Kijk eens goed naar libellen: het zijn bijzondere beestjes

Oeverlibel (boven) en platbuik.Beeld Koos Dijksterhuis

Twee breedgebouwde libellen die nogal in het oog lopen, zijn oeverlibel en platbuik. Ze lijken op elkaar, maar de platbuik is nog breder dan de oeverlibel. Oeverlibellen en platbuiken zijn allebei blauw, althans de uitgekleurde mannetjes; jongemannen zijn geelbruin en vrouwtjes geel.

Het blauw van een platbuik of oeverlibel is grijsblauw en het lijkt wel berijpt met een flinterdun laagje dauw.

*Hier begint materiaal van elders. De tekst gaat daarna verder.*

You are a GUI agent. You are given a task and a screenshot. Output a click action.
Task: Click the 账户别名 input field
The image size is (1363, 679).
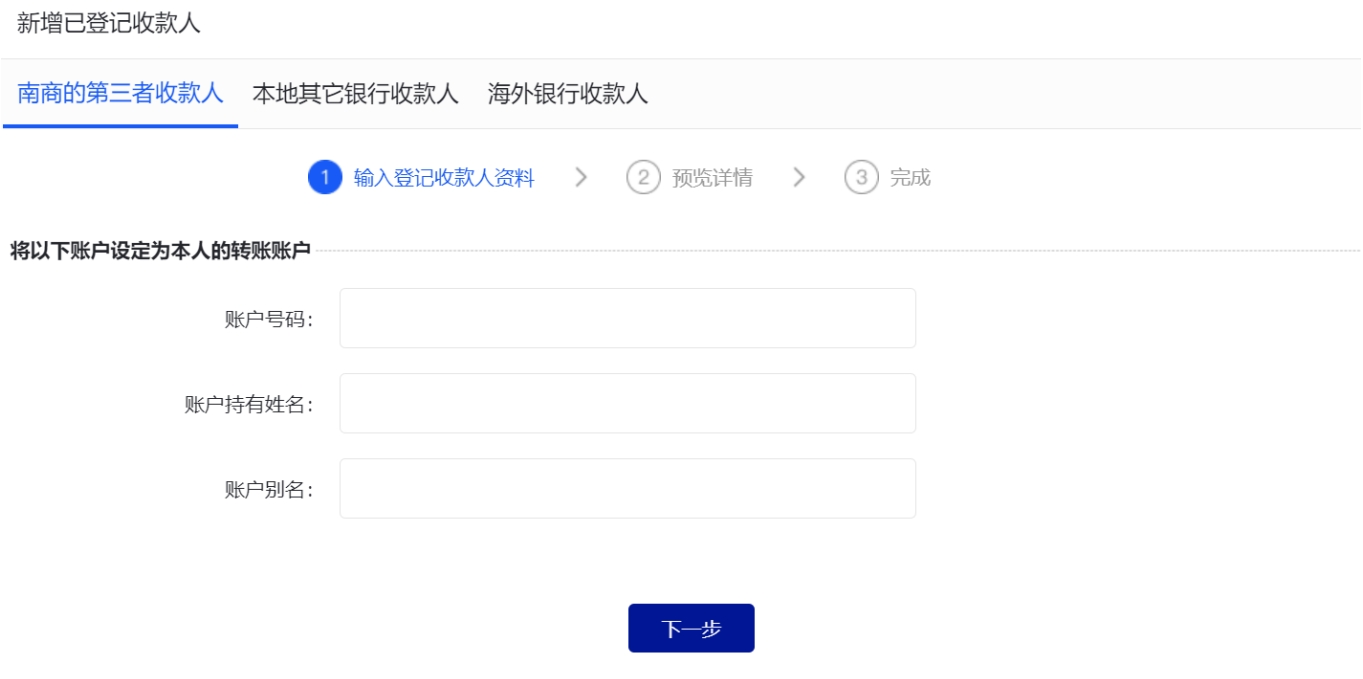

Oeverlibellen vliegen in de buurt van water rond en gaan vaak even op een kaal stukje grond zitten. Daar laten ze zich redelijk benaderen, zodat ze goed te bekijken zijn, al is een verrekijker of telelens daarbij handig.

Beide soorten leggen eitjes boven meestal stilstaand of langzaam stromend water. Platbuiken hebben een voorkeur voor nieuw gegraven vijvers, oeverlibellen voor onbegroeide oevers. Als ze eitjes leggen, vallen die in het water, waar ze met hun kleverige omhulsel aan een waterplant of fietswrak plakken. Er kruipen hongerige larven uit die in de bodem rondscharrelen en daar jagen op allerlei prooidiertjes. Pas na een jaar of twee, soms drie en zelden al één, worden ze libel. Mocht hun woonplas in de tussentijd opdrogen, dan graven ze zich in. Verpakt in een korst van aarde kunnen ze wekenlang overleven.

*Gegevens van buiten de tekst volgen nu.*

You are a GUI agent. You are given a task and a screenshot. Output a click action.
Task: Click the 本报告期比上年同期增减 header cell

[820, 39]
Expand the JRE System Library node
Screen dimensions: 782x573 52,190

Is het tijd voor een nieuw imago, dan kruipen ze langs een stengel het water uit om uit hun vel te barsten. Ze sluipen uit, zoals dat heet, drogen op, en kiezen als libel het luchtruim. Platbuiken doen dat het meest in het begin van de zomer, oeverlibellen in de nazomer. Nu vliegen ze allebei, maar de platbuik maakt al plaats voor de oeverlibel.

Platbuiken vliegen verder van het water af dan oeverlibellen en nemen weliswaar ook vaak plaats in de zon, maar meer op kale, uitstekende takken of stokken dan op de grond.